El tiempo de la información también ha cambiado. La medida óptima de los medios de comunicación es ahora la instantaneidad (el tiempo real), lo directo, que sólo la televisión y la radio pueden practicar. Eso hace envejecer a la prensa diaria, forzosamente en retraso con relación al acontecimiento y a la vez demasiado cerca de él para lograr sacar, con la suficiente perspectiva, todas las enseñanzas de lo que acaba de producirse.

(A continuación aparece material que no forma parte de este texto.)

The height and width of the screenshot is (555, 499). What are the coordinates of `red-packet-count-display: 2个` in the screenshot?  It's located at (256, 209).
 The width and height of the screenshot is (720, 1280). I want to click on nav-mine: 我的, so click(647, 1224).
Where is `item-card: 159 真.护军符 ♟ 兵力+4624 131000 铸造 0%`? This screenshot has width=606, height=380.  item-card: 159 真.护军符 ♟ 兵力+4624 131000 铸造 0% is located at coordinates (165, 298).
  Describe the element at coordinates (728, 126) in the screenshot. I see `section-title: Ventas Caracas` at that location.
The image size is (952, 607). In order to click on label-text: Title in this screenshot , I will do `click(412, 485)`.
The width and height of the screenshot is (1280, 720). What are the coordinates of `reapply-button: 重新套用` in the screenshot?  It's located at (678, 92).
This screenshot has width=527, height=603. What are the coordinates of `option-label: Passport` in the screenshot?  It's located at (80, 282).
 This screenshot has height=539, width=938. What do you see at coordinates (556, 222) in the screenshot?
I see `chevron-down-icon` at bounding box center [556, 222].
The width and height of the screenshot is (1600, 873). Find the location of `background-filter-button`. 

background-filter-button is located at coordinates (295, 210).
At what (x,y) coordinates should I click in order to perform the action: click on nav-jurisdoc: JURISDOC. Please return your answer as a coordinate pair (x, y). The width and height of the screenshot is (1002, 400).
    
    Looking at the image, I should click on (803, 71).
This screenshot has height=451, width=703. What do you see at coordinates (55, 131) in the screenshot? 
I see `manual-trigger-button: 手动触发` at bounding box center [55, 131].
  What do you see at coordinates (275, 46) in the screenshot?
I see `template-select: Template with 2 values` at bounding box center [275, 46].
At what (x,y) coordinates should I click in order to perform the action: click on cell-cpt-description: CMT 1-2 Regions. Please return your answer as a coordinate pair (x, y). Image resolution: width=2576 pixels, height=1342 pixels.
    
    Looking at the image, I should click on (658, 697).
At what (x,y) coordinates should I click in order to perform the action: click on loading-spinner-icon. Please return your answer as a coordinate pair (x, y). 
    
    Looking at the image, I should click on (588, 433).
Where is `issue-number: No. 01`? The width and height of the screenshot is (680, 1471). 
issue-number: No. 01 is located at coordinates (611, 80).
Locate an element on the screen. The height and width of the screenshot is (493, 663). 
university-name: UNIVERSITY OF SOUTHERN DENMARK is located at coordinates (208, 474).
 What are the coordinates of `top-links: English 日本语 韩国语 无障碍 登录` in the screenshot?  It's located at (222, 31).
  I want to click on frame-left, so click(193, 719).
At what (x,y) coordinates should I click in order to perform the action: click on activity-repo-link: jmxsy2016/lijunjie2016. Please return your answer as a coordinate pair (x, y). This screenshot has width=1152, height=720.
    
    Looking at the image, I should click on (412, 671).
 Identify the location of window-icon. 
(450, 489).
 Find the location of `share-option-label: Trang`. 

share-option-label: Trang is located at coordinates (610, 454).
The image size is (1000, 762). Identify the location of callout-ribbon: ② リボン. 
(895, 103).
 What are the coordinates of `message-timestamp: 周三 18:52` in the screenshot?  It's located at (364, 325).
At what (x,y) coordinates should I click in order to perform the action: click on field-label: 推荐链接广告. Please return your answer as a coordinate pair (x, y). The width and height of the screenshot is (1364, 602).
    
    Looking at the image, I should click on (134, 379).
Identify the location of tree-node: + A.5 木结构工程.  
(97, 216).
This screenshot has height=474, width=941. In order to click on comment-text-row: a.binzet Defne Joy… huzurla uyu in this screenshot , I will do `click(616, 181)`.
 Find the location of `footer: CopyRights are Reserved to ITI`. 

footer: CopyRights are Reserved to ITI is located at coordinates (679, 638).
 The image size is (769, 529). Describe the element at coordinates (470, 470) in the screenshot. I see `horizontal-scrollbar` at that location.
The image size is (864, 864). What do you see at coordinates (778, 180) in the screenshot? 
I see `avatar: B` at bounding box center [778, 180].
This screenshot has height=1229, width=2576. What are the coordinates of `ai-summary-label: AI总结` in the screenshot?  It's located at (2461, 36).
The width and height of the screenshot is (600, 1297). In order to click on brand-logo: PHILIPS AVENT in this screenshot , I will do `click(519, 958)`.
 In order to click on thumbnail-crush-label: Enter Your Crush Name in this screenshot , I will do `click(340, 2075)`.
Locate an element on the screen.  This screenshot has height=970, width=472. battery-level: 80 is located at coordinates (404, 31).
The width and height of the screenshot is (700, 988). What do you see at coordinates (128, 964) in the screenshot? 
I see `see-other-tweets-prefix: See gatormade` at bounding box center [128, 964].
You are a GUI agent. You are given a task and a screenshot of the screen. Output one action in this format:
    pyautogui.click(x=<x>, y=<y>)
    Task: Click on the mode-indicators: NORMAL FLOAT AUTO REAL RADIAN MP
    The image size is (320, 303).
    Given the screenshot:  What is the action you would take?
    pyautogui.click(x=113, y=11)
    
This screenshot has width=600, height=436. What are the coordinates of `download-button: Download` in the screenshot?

Hay un cuarto concepto que se ha modificado y es fundamental: el de la veracidad de la información. Ahora, un hecho es verdad no porque corresponda a criterios objetivos, rigurosos y verificados en sus fuentes, sino sencillamente porque otros medios de comunicación repiten las mismas afirmaciones y confirman. Si la televisión, partiendo de un despacho o de una imagen de agencia, presenta una noticia y la prensa escrita y luego la radio vuelven a dar esta noticia, eso basta para acreditarla como veraz. Así fue, recordemos, como se construyeron la mentira del montón de cadáveres de Timisoara y todas las de la guerra del Golfo. Los medios de comunicación ya no saben distinguir, estructuralmente, lo verdadero de lo falso.

En esta conmoción mediática, es cada vez más vano querer analizar la prensa escrita aislada de los demás medios de información. Los medios (y los periodistas) se repiten, se imitan, se copian, se responden, se entremezclan hasta el punto de que ya no constituyen sino un solo sistema de información dentro del cual es cada vez más arduo distinguir la especificidad de uno de ellos separándolo de los otros.